I have a DataFrame with two columns:
df =
Col1 Col2
aaa bbb
ccc aaa
I want to encode String values into numeric values. I managed to do it in this way:
import org.apache.spark.ml.feature.{OneHotEncoder, StringIndexer}
val indexer1 = new StringIndexer()
.setInputCol("Col1")
.setOutputCol("Col1Index")
.fit(df)
val indexer2 = new StringIndexer()
.setInputCol("Col2")
.setOutputCol("Col2Index")
.fit(df)
val indexed1 = indexer1.transform(df)
val indexed2 = indexer2.transform(df)
val encoder1 = new OneHotEncoder()
.setInputCol("Col1Index")
.setOutputCol("Col1Vec")
val encoder2 = new OneHotEncoder()
.setInputCol("Col2Index")
.setOutputCol("Col2Vec")
val encoded1 = encoder1.transform(indexed1)
encoded1.show()
val encoded2 = encoder2.transform(indexed2)
encoded2.show()
The problem is that aaa
is encoded in different ways in two columns.
How can I encode my DataFrame in order to get the new one correctly encoded, e.g.:
df_encoded =
Col1 Col2
1 2
3 1
Train single Indexer
on both columns:
val df = Seq(("aaa", "bbb"), ("ccc", "aaa")).toDF("col1", "col2")
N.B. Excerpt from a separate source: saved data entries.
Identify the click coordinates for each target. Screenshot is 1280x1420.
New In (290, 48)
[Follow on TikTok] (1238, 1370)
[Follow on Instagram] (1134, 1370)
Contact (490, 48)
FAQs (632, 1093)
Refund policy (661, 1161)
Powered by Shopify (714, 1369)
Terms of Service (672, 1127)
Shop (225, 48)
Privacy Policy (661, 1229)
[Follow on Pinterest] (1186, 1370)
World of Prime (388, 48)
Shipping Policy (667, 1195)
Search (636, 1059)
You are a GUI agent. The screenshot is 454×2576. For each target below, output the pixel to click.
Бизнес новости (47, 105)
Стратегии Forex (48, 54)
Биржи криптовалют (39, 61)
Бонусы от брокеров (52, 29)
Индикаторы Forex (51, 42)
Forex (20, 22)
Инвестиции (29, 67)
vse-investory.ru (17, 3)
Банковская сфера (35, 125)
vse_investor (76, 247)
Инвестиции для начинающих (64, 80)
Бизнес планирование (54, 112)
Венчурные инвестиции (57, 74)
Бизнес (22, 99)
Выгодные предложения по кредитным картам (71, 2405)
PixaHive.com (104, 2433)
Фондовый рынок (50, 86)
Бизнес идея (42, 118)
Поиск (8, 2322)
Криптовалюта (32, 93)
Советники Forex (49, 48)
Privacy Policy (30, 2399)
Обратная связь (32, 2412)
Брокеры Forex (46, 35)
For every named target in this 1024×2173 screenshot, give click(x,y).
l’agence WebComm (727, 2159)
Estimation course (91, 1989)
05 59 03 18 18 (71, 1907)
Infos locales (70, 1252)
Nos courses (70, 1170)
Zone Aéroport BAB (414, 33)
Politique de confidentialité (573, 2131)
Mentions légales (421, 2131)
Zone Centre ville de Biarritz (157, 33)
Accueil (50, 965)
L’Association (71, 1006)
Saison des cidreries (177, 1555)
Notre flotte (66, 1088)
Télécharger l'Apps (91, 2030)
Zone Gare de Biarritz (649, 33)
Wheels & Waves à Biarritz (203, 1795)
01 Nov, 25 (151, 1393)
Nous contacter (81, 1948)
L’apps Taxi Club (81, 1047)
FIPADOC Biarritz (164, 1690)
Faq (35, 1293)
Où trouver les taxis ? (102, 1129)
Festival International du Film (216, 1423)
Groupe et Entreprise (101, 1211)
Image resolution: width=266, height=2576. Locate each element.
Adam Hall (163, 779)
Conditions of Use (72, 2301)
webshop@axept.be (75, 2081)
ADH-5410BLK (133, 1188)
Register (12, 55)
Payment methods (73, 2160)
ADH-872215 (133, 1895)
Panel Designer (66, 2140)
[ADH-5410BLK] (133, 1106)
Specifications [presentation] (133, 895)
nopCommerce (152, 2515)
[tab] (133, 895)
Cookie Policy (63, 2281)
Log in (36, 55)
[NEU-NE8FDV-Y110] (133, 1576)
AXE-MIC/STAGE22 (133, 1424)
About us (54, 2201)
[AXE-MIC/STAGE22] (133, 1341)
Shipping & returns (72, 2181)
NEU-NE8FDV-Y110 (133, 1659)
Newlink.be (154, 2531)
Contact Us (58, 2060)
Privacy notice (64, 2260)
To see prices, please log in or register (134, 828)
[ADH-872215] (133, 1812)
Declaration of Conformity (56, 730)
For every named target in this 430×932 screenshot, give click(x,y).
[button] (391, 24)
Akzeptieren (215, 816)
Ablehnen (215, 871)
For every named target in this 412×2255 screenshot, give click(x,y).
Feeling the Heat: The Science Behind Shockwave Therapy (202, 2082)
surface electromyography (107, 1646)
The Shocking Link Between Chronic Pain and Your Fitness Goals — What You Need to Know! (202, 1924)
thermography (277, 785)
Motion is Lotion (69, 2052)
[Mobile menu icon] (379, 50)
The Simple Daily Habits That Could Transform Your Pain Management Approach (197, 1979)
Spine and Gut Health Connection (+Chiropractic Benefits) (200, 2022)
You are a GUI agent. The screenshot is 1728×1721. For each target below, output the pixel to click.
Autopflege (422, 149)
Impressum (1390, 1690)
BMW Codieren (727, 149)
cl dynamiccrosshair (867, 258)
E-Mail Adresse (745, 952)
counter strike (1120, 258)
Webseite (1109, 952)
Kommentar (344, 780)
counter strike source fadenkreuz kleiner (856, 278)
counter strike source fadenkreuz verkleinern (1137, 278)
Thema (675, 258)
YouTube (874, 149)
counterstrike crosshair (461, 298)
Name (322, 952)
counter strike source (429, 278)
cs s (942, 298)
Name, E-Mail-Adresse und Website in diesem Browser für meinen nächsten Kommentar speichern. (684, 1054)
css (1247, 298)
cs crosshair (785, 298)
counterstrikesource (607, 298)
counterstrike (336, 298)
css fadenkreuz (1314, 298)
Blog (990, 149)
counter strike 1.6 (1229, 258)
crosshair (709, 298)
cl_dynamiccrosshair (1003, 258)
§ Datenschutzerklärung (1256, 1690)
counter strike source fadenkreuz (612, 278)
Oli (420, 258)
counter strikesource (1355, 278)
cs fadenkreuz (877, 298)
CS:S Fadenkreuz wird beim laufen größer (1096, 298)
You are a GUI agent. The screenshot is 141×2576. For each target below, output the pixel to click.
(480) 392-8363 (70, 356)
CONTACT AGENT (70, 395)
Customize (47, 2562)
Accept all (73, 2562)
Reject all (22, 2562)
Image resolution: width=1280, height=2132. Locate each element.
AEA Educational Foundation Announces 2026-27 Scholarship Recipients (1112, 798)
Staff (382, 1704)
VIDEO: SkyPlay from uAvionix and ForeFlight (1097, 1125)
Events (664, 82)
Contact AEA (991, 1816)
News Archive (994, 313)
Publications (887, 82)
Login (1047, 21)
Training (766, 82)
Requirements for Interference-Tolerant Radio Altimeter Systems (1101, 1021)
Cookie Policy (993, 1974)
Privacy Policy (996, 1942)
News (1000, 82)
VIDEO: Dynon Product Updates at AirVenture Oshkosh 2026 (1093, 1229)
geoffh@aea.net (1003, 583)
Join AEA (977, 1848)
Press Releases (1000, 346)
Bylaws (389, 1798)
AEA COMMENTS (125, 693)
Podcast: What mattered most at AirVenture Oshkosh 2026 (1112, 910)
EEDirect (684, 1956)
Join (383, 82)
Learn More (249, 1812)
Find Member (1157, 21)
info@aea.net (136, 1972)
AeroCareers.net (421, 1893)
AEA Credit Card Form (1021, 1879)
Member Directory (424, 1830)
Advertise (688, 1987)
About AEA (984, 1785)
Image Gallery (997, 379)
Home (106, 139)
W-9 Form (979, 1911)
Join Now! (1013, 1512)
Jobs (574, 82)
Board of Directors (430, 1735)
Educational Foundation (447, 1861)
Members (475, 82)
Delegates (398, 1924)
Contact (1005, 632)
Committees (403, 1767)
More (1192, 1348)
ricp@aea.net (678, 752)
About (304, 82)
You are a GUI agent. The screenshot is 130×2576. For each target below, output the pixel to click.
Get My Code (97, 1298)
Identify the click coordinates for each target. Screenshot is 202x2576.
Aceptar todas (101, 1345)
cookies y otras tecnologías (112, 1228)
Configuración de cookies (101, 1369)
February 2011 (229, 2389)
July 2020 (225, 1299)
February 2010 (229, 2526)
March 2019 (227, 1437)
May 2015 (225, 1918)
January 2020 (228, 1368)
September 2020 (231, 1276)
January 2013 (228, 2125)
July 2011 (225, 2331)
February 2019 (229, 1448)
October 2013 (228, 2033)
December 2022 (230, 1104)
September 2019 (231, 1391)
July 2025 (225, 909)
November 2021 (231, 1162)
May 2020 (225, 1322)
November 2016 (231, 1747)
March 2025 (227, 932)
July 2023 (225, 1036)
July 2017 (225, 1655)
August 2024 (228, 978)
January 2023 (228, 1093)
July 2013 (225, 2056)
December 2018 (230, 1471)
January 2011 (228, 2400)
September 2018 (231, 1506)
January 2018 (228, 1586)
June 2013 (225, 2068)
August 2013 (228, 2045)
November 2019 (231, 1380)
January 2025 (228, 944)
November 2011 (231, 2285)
val indexer = new StringIndexer().setInputCol("col").fit(
df.select("col1").toDF("col").union(df.select("col2").toDF("col"))
)
and apply copy on each column
import org.apache.spark.ml.param.ParamMap
val result = Seq("col1", "col2").foldLeft(df){
(df, col) => indexer
.copy(new ParamMap()
.put(indexer.inputCol, col)
.put(indexer.outputCol, s"${col}_idx"))
.transform(df)
}
result.show
// +----+----+--------+--------+
// |col1|col2|col1_idx|col2_idx|
// +----+----+--------+--------+
// | aaa| bbb| 0.0| 1.0|
// | ccc| aaa| 2.0| 0.0|
// +----+----+--------+--------+